Although pipe-borne water commonly used in urban areas is purified before distribution, the river water contaminated by chemicals is creating a lethal danger to people when consumed. In rural areas where agriculture is being done traditionally can cause similar harm when groundwater is contaminated due to the usage of chemical fertilizer.

Regrettably, in Sri Lanka, a small segment of people still attempts to justify the use of chemical fertiliser in agriculture for unknown reasons, perhaps for monetary gains from chemical fertiliser manufacturers and their agents. Although there can be temporary practicality issues, in principle the notion is unassailable.


There may be certain uses in chemical fertiliser as per their explanations. Nevertheless, most of the research papers published throughout the world does not discard the fact that using such fertiliser trigger damage to the environment and human health.

It is known that such damage is most often long-term, cumulative, and can be fatal. So-called intellectuals who are in favour of the continuance of chemical fertiliser usage should be invited to research thousands of victims who are either deceased or undergoing serious treatment for kidney disease, cancer, skin-related illnesses, and many other ailments.

However, concerns raised by experts on the country’s agricultural output also must be taken into consideration seriously. Also, the ongoing protests by the farming community seem genuine and perhaps created due to the inefficiency of the relevant state institutions.

Nevertheless, the Government must extend the highest priority to the agriculture farming fraternity and offer them reasonable solutions until carbonic farming is properly placed.

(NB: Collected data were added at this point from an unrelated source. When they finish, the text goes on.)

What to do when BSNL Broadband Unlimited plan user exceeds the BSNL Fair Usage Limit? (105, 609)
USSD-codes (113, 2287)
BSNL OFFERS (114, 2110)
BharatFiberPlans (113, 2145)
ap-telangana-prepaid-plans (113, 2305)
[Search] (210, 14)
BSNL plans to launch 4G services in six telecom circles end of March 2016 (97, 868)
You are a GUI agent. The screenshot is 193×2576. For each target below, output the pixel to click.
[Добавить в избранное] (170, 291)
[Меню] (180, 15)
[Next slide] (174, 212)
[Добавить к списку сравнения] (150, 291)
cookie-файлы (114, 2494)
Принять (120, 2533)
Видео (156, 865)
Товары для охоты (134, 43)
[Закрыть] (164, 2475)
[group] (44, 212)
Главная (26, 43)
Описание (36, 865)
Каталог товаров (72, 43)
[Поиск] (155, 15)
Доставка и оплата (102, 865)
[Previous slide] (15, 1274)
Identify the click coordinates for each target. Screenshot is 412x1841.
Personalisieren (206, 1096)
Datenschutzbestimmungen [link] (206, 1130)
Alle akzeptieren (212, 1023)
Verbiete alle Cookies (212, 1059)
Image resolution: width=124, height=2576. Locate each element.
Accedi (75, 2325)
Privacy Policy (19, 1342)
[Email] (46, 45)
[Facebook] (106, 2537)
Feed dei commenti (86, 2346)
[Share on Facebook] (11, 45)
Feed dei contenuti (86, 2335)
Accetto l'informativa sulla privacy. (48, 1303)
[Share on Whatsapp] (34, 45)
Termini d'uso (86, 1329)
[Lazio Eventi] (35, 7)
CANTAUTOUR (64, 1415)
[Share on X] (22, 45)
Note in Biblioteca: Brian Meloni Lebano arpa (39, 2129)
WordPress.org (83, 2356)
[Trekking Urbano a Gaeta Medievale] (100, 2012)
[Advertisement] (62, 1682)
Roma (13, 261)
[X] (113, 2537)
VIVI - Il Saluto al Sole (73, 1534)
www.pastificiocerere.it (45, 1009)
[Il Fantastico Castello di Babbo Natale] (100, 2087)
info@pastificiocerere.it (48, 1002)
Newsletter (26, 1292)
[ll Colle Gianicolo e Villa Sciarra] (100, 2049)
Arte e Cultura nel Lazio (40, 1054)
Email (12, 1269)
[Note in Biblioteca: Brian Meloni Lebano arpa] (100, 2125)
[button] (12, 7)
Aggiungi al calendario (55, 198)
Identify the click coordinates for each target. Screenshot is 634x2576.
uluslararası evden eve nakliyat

At this juncture, the entire country should support the move to reduce and eliminate the use of chemical fertiliser, not because of the Presidential manifesto or the Government’s request but to safeguard human lives in the country and the environment from the toxic effects of chemical fertiliser.

The answer to the havoc created by chemical fertiliser is organic farming and an environmentally friendly agricultural approach. Now it is a well-established fact that there is a dire need to move towards the goals of nurturing organic farming systems.